How safe is it for a female aged 20 to travel home alone in taxi from centre Dublin to suburbs at 2.30 /3.00 am ??     Have not done this for a long time myself and would like to know if a lot of people do this and any tips for safety ??


----------



## WaterSprite (8 Jun 2009)

*Re: Taxi Question ??*

I think it's perfectly safe, so long as she gets a licensed taxi and waits at a rank where there is a crowd of people and she's not paralytic (which would be dangerous enough regardless of whether she's getting into a taxi or not).  If she's worried, she can text the taxi plate number to a friend as soon as she gets in.  I'd have no qualms about it (as a woman) - there are those that scaremonger about taxis (and in fact taxi drivers themselves that scaremonger about non-national taxi drivers) and I wouldn't pay any heed.


----------



## Darthvadar (8 Jun 2009)

*Re: Taxi Question ??*

You can reassure yourself somewhat by pre-booking a taxi in advance with a reputable company... That way, the base controller has a record of, and the details of the driver dispatched to to you... 

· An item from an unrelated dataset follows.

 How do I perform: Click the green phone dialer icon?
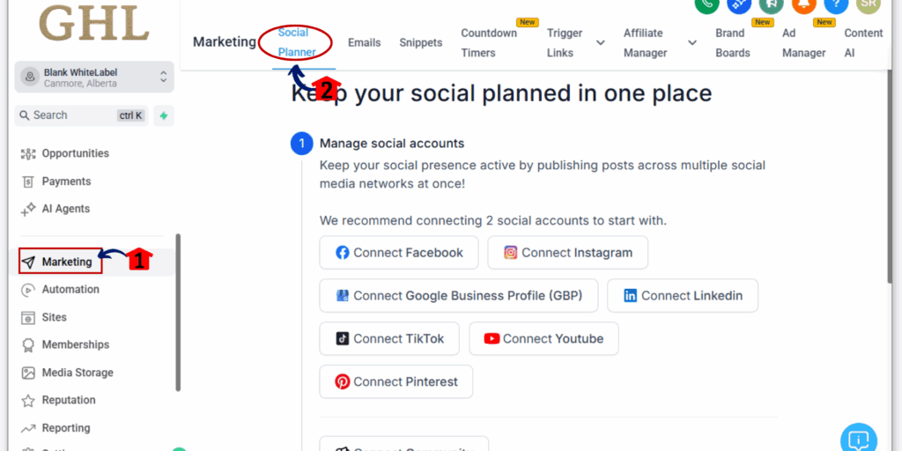(x=706, y=4)
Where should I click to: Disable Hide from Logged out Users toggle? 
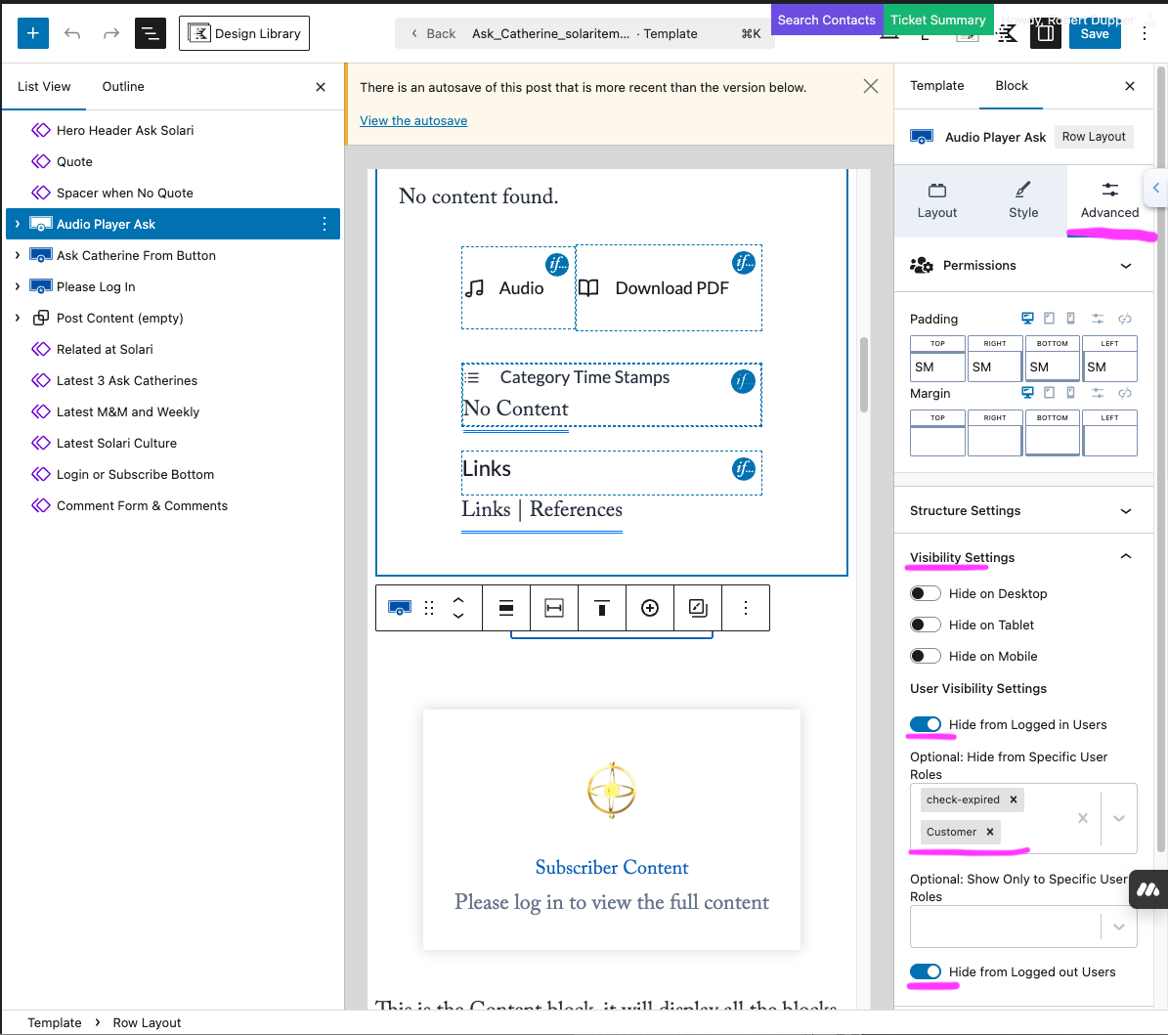tap(926, 971)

It has the other advantage of making it easier not to get drawn into staying out too late if you don't want to... I pre-book my taxi's all of the time and it's great to be able to reply to the "Aaaaw, stay for one more drink" plea with a "I'm terribly sorry, I'd love to stay, but I've a taxi booked, and he'll be waiting outside!... Great excuse!...

Darth...


----------



## so-crates (8 Jun 2009)

*Re: Taxi Question ??*

butterfield, I don't think it has suddenly got dangerous to take a taxi from the centre of Dublin at 2.30 in the morning. Welfarite is correct, there is a cohort of Dublin taxi drivers who view with suspicion anyone that is new to the trade and save their most particularly venomous ire for non-national taxi drivers (I have to take quite a few taxis ergo I have my ear bent by these individuals on a regular basis). From experience, one particular frustration that may crop up is that weekend nights bring out the part-timers and not all of those have the best knowledge of the city. I make a point of knowing my route as I have not always been able to depend on the taxi driver either knowing it or more subtly not taking the optimum route. Most taxi drivers are just trying to make a decent living and would rather get you home as quick as possible and get back to pick up another fare but you do find the "I don't know where that is", which are usually new, frequently non-national and the know-it-all insistent on their route, which are usually not new to the game and pig-headed to boot (also anecdotally the most vitriolic against incursion from furriners, etc). I honestly prefer the former because at least I can get them to go where I want without too much agro!

Darth's point is excellent because it also means you don't have to go find a taxi


----------



## jack2009 (9 Jun 2009)

*Re: Taxi Question ??*

I think it is a gamble, so do what previous posts have suggested in order to increase your odds of a safe night.


----------



## csirl (9 Jun 2009)

*Re: Taxi Question ??*

Like most professions, taxi drivers are a mixed bag - some good, some bad. unfortunately I'm sure there are some drivers out there who would not be able to resist the temptation to chat up a young woman on her own, particularly one with drink on her.


----------



## butterfield (11 Jun 2009)

*Re: Taxi Question ??*

thanks for all replies ... appreciate feedback which is much as I expected.   My own opinion is that in the main its safe enough but there can be risks too.


----------



## steph1 (11 Jun 2009)

*Re: Taxi Question ??*

And if you do pre-book a taxi ask the company if they have a female driver.


----------



## Padraigb (11 Jun 2009)

*Re: Taxi Question ??*



steph1 said:


> And if you do pre-book a taxi ask the company if they have a female driver.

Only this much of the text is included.